Obviously, only backpropagation takes an unusual amount of time. It takes 10 times longer for forward propagation and weight updates. Since the training data is 60,000 this time and the mini-batch size is 8, this calculation process will be repeated 7500 times, so in total ~~ $ (1.32 + 10.3 + 1.64) \ times 7500 \ times 10 ^ {- It will cost 3} = 23.92s $. That's less than I expected ...? It's taken enough time, but it's still not enough ... Well, there is a lot of fluctuation, so don't worry about it for the time being. ~~ It was just a calculation error ... I have to understand the specifications of the calculator properly. (1.32+10.3+1.64) \times 7500 \times 10^{-3} = 99.45s Anyway, the back propagation is abnormally slow, so we will measure it in more detail.

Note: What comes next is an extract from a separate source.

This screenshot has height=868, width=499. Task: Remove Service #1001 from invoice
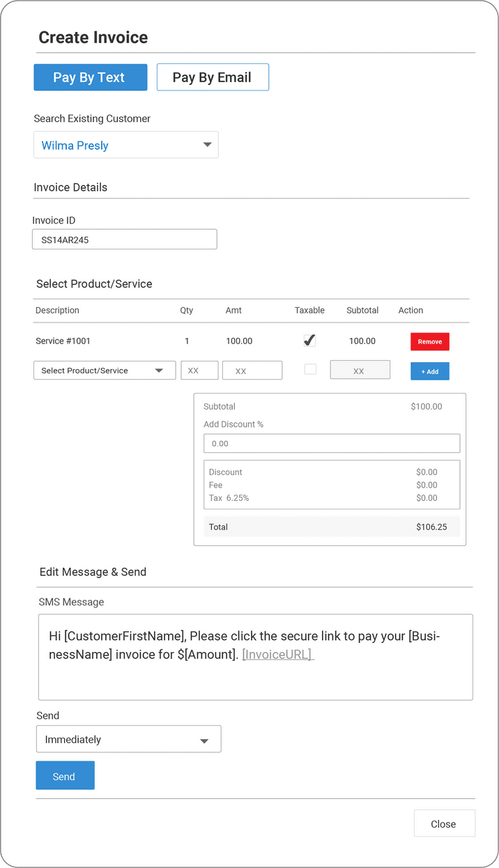coord(430,341)
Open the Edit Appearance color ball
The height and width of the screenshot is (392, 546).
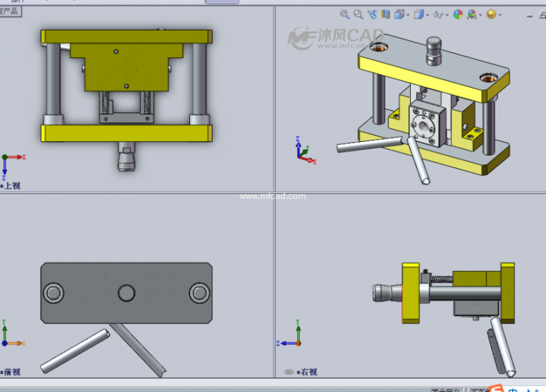(458, 14)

Backpropagation time measurement

So, we will divide the back propagation process and measure it.

`search_bottleneck.py`


#Advance preparation
err3 = lm[3].backward(lm.y_train[rand])
err2 = lm[2].backward(err3)
err2 = err2.reshape(n_batch, *lm[1].O_shape)
err1 = lm[1].backward(err2)
err0 = lm[0].backward(err1)

#Output layer backpropagation
%%timeit
err3 = lm[3].backward(lm.y_train[rand])

#----------output----------
# 10000 loops, best of 3: 152 µs per loop
#--------------------------

#Backpropagation of the middle layer
%%timeit
err2 = lm[2].backward(err3)
err2 = err2.reshape(n_batch, *lm[1].O_shape)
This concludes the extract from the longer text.